Microdots of vinegar?

We were dining at a local place in St Martin’s French Quarter (Yvette’s). For locals they set the table with a dish of local hot pepper mix; they remove this when seating tourists.

An American woman seated near us asked for the pepper mix, insisting she liked spicy food. I thought she was going to need an ambulance. Coughing, gagging, choking, turning blue, etc. Her distress was lingering when we left, maybe a half hour later.

It’s when your ears start hurting that you know you’ve reached your limit…

Note that birds don’t have the same receptors as mammals do, and can eat nearly pure capsaicin with no ill effects whatsoever.

That said, the sensation of burning can cause local inflammation, and in extreme enough cases, the inflammation itself can cause some damage.

Not peppers, but once my grandmother as a joke had me sniff some extremely strong horseradish. She’d been doing this and most people took a very small sniff and backed away. However, I had a cold and couldn’t smell anything, so I took a deep breath and got it into my lungs.

It was several weeks before I wasn’t coughing all the time.

So even a drop of 100 percent pure capsaicin placed on the tongue wouldn’t do permanent damage?

Oh, probably not permanently. But I’ve had so much sour stuff in one day (candy or some such) that I couldn’t taste anything proper for a few days after.

I strongly feel that those who overseason as a matter of course (spicy, or even salt) ruin their palates for the long term.

I related the story in another thread, but I grew those things, and, out of excitement, ate one on an empty stomach. I was vomiting and in very bad spirits about 45 minutes later, feeling like a fire ant colony had established residence in my stomach. (And, yes, I’m used to the 100K+ Scoville peppers.) I’ve since used them much more sensibly without any lingering effects, but, damn, those things can make you wish you were dead. (I seriously briefly considered a trip to the ER, but I didn’t think there was any possible way I could drive myself there.) My cousin had three of them on a hamburger once, not knowing what they were, after asking the chef to make something extra extra spicy. He had a much worse reaction, vomiting throughout the night and having to take the next day of work off. At any rate, it did not seem to cause permanent damage of any sort.

Nearly everyday I walk by Charlotte Street in Port Of Spain Trinidad where you can observe street veggie vendors selling those peppers with buckets full, pounds and pounds of them. I sometimes wonder how many people you could incapacitate with a pound.

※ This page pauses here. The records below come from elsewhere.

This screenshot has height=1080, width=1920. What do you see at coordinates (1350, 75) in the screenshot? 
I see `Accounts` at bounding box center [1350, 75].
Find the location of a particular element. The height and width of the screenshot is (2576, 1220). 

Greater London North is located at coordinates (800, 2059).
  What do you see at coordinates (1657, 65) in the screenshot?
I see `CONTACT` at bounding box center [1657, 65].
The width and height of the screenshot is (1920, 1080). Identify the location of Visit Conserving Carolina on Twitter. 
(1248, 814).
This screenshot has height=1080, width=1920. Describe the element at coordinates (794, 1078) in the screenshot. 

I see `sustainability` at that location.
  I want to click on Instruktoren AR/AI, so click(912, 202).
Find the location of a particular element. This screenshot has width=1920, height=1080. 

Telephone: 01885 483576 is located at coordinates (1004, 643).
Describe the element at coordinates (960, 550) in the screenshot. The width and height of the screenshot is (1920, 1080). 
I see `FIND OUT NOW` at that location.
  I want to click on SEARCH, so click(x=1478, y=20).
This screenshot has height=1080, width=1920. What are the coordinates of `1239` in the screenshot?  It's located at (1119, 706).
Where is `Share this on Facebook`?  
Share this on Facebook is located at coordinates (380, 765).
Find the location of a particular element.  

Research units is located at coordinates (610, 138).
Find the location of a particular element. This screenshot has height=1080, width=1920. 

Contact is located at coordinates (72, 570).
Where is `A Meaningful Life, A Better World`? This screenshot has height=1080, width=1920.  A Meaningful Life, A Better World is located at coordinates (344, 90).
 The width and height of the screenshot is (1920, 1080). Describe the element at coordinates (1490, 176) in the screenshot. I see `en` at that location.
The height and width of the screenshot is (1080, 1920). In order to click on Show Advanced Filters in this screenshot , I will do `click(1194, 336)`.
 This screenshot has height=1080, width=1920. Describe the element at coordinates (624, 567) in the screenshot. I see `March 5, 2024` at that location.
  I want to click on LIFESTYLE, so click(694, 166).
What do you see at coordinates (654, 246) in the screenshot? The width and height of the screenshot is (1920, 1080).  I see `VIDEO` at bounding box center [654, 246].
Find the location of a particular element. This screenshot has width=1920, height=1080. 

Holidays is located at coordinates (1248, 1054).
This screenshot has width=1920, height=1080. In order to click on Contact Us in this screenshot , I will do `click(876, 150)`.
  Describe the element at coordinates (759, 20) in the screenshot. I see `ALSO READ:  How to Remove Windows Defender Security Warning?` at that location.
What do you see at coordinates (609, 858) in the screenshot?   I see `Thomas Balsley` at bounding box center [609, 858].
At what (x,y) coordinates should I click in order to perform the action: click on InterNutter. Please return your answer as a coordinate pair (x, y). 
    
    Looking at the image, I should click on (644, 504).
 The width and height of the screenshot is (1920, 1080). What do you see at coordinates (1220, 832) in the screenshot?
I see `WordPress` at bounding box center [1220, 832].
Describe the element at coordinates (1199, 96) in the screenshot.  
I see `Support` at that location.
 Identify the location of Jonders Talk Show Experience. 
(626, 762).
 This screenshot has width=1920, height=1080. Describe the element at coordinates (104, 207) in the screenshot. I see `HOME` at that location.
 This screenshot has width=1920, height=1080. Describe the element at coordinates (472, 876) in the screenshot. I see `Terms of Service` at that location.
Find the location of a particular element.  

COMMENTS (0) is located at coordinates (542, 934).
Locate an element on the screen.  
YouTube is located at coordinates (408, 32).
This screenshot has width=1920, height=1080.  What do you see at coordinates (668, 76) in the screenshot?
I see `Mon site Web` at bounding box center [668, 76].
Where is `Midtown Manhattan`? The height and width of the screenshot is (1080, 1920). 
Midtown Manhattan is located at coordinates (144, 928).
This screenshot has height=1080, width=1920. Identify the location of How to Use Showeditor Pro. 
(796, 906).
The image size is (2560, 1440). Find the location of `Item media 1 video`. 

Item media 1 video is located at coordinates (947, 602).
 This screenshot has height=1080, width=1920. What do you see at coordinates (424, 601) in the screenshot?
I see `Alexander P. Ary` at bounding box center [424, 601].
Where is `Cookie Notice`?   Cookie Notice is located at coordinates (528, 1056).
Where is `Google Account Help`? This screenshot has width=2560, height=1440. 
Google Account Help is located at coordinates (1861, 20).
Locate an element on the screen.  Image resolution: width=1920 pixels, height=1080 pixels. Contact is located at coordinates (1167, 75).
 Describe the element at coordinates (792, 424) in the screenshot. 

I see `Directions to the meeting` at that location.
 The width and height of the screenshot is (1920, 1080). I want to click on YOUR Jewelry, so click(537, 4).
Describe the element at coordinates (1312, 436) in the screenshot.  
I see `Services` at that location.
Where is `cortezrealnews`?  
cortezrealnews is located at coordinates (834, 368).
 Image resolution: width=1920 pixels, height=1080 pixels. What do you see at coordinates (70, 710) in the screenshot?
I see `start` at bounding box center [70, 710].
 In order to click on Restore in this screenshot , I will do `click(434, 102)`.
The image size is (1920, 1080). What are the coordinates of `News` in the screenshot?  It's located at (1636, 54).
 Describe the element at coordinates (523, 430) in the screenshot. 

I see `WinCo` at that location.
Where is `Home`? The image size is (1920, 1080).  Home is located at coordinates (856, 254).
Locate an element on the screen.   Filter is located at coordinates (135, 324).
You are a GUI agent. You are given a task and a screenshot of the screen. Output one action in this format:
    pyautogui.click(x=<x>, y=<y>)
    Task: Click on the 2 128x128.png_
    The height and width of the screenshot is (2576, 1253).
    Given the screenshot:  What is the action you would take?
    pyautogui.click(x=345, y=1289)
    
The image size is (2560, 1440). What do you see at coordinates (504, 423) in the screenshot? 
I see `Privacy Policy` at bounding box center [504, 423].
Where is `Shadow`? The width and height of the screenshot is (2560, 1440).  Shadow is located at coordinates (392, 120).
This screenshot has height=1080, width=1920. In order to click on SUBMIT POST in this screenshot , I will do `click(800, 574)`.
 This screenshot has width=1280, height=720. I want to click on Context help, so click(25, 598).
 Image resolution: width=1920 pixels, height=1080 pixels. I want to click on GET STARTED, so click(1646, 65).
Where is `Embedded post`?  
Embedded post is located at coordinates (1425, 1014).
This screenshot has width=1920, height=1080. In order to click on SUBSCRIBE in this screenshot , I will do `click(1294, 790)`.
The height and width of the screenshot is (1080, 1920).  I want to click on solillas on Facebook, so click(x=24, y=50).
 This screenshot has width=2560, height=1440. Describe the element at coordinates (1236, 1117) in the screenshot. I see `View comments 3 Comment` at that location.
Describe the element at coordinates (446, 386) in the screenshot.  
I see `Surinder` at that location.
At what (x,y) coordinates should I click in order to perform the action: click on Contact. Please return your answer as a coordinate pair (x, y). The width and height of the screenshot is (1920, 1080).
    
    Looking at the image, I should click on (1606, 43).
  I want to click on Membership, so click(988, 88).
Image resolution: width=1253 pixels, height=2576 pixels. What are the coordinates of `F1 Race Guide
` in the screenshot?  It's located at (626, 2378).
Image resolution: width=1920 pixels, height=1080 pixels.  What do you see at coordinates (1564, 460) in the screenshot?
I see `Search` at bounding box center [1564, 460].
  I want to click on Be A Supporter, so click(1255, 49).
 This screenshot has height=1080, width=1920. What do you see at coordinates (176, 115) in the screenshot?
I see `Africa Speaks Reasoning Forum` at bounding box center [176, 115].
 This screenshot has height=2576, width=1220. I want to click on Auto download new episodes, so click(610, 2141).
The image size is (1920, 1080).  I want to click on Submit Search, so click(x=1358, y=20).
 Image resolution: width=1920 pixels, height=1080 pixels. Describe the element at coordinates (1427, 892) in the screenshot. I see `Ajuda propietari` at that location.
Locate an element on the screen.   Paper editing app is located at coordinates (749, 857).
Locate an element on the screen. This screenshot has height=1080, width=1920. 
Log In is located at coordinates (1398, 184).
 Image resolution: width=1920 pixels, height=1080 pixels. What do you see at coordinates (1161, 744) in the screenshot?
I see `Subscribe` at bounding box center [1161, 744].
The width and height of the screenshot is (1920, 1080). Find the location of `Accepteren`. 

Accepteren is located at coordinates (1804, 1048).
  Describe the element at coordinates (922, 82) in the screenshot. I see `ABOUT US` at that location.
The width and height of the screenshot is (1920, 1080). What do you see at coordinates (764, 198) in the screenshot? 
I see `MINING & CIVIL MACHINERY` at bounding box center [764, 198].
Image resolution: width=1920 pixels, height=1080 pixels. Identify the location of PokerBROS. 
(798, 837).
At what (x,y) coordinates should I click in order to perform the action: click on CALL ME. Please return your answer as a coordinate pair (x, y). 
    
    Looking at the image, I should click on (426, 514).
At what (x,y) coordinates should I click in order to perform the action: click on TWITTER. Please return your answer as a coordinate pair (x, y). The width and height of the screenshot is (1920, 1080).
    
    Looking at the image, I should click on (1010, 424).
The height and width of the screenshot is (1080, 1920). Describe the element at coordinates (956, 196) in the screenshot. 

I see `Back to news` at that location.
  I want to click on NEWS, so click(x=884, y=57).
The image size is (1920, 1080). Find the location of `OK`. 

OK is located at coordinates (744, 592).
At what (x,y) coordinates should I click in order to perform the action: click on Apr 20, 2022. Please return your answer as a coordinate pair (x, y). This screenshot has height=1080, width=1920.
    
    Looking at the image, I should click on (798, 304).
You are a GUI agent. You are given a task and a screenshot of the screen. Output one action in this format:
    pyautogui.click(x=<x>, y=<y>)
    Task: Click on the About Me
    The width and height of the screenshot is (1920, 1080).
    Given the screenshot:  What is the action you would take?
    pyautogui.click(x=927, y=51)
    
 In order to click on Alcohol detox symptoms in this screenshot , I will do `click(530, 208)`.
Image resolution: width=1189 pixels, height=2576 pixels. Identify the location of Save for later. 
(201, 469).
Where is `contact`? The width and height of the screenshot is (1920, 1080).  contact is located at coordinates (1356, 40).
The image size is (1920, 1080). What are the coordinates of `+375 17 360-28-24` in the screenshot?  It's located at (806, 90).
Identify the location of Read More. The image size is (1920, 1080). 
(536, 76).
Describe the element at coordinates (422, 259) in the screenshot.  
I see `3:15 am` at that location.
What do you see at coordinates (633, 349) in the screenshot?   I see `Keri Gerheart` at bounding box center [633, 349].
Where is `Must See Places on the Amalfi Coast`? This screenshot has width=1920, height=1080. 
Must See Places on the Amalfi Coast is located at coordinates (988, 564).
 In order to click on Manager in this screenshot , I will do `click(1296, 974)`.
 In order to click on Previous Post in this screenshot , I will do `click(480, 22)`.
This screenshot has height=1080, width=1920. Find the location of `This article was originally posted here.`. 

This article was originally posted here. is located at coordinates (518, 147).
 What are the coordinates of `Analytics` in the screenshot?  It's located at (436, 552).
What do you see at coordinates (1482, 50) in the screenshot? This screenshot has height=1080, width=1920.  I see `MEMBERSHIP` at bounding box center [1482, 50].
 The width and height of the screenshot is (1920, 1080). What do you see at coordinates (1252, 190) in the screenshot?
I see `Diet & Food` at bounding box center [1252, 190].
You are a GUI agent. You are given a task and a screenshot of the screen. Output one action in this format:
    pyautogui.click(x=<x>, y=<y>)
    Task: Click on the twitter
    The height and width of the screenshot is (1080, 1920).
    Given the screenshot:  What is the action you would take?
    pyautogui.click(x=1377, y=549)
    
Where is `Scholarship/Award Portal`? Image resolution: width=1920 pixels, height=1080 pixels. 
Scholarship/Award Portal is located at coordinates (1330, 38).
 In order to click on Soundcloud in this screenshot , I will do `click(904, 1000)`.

I’ve observed the use of these in local cooking, a single pepper is put in a pot whole and uncut. It is left in while cooking with care taken not to break or disturb it, and then when cooking is finished it is fished out still whole and discarded. What it was cooked in it still spicy as hell!

Oh yea I ordered some chicken geera(chicken necks) and I mean damn this was borderline inedible. I like me some spicy food, but food with more capsacin than self defense mace spray? No… no sorry.

Blotter vinegar. Don’t eat the brown vinegar!

Your taste (gustation) and olfactory receptors are constantly being regenerated. While capsaicin may limit your ability to taste much for awhile, it doesn’t seem to cause permanent damage. It is debatable whether it is bad for your stomach.

If you ever grind your own hot peppers, and take the lid off and lean in too soon, your lungs will let you know how unhappy they are for a long time. The possibility of any permanent damage I have no idea of.

The reining heat champion is the Carolina Reaper. Appropriately, the guy who bred the thing owns the PuckerButt Pepper Company. :eek:

I can take (and enjoy) really spicy foods, at least the eating part.

the worst part is a day later, when it leaves.

A WND — a weapon of no destruction! A gas attack using it puts the enemy out of action with no injuries and with no ugly green clouds. The enemy is down long enough looking for ice cream to be overrun and lose the war.